TASK DIRECTIONS | Below are lines of data, and only some are wanted. Please repeat exactly those from the line that has "Camión Man (147, 785)" through the line that has "Karnali villagers wait".

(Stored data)
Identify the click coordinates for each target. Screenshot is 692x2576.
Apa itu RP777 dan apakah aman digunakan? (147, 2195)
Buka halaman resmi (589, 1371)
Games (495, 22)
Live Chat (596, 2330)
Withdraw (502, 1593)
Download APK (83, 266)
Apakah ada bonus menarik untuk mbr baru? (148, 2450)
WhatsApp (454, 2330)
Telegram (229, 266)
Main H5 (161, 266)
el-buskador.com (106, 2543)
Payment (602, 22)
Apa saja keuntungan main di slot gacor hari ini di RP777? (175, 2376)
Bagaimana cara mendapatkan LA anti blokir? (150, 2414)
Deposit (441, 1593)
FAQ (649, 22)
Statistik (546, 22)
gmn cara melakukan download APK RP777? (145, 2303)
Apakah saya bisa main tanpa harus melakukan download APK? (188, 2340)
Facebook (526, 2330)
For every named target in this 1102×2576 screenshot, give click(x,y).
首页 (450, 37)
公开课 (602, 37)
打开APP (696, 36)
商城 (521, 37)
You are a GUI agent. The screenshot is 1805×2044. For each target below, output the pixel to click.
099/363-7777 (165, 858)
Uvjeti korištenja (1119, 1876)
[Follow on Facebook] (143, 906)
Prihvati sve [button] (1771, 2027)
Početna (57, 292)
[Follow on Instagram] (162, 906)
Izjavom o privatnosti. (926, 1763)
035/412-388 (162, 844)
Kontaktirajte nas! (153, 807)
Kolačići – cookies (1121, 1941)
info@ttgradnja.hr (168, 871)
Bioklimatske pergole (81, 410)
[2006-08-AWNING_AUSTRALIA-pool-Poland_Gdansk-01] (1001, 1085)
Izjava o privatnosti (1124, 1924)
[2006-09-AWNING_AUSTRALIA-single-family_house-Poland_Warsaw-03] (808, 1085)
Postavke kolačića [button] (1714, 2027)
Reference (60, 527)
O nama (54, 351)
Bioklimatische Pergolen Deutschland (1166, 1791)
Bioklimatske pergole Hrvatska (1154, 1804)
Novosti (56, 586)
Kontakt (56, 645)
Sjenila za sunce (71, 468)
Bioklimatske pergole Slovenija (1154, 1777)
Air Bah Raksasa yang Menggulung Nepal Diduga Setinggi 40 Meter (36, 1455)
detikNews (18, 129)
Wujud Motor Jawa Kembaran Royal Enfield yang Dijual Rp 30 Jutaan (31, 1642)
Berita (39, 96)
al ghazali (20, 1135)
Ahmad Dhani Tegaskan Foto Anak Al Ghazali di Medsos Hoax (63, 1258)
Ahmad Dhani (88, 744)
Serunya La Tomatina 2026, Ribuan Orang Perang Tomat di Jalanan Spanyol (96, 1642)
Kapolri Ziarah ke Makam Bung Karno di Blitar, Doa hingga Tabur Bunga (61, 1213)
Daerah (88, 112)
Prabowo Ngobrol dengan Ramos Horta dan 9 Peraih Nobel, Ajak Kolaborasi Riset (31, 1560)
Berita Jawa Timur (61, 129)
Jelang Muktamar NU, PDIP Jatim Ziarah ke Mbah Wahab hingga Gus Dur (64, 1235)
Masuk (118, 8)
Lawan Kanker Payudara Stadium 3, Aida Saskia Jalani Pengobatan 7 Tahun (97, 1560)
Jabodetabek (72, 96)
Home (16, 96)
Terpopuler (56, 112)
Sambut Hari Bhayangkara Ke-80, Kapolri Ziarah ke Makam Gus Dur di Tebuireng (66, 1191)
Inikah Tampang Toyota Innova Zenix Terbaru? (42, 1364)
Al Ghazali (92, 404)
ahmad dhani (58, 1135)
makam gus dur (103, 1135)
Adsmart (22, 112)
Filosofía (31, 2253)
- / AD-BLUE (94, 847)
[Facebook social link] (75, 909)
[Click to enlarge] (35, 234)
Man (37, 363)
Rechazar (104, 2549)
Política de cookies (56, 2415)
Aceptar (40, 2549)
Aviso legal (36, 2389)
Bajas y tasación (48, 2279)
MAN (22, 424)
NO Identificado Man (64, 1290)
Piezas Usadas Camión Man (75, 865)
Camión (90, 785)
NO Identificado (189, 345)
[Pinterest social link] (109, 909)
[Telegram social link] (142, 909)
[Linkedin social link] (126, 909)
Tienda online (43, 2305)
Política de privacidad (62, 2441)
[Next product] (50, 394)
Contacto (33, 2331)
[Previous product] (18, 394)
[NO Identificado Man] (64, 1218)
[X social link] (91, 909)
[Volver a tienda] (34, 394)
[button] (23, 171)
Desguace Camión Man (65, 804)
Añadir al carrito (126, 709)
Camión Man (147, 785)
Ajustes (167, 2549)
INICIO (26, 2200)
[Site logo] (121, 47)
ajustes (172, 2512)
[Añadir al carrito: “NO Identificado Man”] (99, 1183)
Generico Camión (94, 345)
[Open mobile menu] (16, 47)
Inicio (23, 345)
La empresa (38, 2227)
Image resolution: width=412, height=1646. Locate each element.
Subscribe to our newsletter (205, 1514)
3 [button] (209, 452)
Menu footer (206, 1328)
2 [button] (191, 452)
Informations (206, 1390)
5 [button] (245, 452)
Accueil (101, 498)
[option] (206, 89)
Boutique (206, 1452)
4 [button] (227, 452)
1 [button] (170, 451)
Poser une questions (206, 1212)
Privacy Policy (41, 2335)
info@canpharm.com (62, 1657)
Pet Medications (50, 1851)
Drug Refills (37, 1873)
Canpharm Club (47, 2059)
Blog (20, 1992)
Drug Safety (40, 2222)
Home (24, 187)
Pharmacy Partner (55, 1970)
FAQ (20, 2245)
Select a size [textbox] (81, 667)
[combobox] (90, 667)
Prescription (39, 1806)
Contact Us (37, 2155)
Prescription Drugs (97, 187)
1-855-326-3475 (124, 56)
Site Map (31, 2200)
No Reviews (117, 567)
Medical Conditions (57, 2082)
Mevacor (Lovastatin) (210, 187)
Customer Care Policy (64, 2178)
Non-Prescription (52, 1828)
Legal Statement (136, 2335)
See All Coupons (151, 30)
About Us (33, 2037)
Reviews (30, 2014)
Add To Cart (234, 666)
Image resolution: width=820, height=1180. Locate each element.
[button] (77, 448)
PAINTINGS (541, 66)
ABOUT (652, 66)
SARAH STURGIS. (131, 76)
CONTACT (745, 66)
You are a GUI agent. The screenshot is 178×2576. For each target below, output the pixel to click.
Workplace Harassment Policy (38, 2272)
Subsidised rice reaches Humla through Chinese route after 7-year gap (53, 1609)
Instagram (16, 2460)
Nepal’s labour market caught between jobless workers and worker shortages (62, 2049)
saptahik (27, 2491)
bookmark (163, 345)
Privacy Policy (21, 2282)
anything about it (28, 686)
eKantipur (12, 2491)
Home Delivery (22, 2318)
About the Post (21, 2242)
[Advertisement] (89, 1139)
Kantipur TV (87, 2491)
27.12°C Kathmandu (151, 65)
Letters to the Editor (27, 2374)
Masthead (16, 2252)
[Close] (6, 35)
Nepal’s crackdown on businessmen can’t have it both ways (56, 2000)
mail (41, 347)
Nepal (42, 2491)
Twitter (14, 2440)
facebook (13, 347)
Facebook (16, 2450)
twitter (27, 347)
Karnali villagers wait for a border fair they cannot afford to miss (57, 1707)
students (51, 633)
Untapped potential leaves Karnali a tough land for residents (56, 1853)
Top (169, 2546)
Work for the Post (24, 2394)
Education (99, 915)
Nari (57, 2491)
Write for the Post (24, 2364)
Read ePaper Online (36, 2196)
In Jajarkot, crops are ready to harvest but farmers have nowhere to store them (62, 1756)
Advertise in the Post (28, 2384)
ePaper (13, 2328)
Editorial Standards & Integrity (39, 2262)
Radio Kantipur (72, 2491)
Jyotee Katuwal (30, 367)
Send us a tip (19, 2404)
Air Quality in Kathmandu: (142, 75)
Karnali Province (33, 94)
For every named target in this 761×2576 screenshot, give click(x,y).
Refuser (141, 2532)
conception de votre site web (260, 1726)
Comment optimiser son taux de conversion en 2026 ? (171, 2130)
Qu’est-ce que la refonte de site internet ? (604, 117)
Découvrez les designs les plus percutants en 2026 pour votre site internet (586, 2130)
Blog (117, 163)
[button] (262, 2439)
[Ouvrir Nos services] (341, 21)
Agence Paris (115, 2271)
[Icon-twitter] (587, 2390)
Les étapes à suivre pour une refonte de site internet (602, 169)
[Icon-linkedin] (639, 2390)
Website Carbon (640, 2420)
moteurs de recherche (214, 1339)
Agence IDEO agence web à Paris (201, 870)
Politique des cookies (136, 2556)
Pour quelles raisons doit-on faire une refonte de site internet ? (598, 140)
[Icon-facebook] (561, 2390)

RESULT BELOW |
Camión Man (147, 785)
Ajustes (167, 2549)
INICIO (26, 2200)
[Site logo] (121, 47)
ajustes (172, 2512)
[Añadir al carrito: “NO Identificado Man”] (99, 1183)
Generico Camión (94, 345)
[Open mobile menu] (16, 47)
Inicio (23, 345)
La empresa (38, 2227)
Image resolution: width=412, height=1646. Locate each element.
Subscribe to our newsletter (205, 1514)
3 [button] (209, 452)
Menu footer (206, 1328)
2 [button] (191, 452)
Informations (206, 1390)
5 [button] (245, 452)
Accueil (101, 498)
[option] (206, 89)
Boutique (206, 1452)
4 [button] (227, 452)
1 [button] (170, 451)
Poser une questions (206, 1212)
Privacy Policy (41, 2335)
info@canpharm.com (62, 1657)
Pet Medications (50, 1851)
Drug Refills (37, 1873)
Canpharm Club (47, 2059)
Blog (20, 1992)
Drug Safety (40, 2222)
Home (24, 187)
Pharmacy Partner (55, 1970)
FAQ (20, 2245)
Select a size [textbox] (81, 667)
[combobox] (90, 667)
Prescription (39, 1806)
Contact Us (37, 2155)
Prescription Drugs (97, 187)
1-855-326-3475 (124, 56)
Site Map (31, 2200)
No Reviews (117, 567)
Medical Conditions (57, 2082)
Mevacor (Lovastatin) (210, 187)
Customer Care Policy (64, 2178)
Non-Prescription (52, 1828)
Legal Statement (136, 2335)
See All Coupons (151, 30)
About Us (33, 2037)
Reviews (30, 2014)
Add To Cart (234, 666)
Image resolution: width=820, height=1180. Locate each element.
[button] (77, 448)
PAINTINGS (541, 66)
ABOUT (652, 66)
SARAH STURGIS. (131, 76)
CONTACT (745, 66)
You are a GUI agent. The screenshot is 178×2576. For each target below, output the pixel to click.
Workplace Harassment Policy (38, 2272)
Subsidised rice reaches Humla through Chinese route after 7-year gap (53, 1609)
Instagram (16, 2460)
Nepal’s labour market caught between jobless workers and worker shortages (62, 2049)
saptahik (27, 2491)
bookmark (163, 345)
Privacy Policy (21, 2282)
anything about it (28, 686)
eKantipur (12, 2491)
Home Delivery (22, 2318)
About the Post (21, 2242)
[Advertisement] (89, 1139)
Kantipur TV (87, 2491)
27.12°C Kathmandu (151, 65)
Letters to the Editor (27, 2374)
Masthead (16, 2252)
[Close] (6, 35)
Nepal’s crackdown on businessmen can’t have it both ways (56, 2000)
mail (41, 347)
Nepal (42, 2491)
Twitter (14, 2440)
facebook (13, 347)
Facebook (16, 2450)
twitter (27, 347)
Karnali villagers wait for a border fair they cannot afford to miss (57, 1707)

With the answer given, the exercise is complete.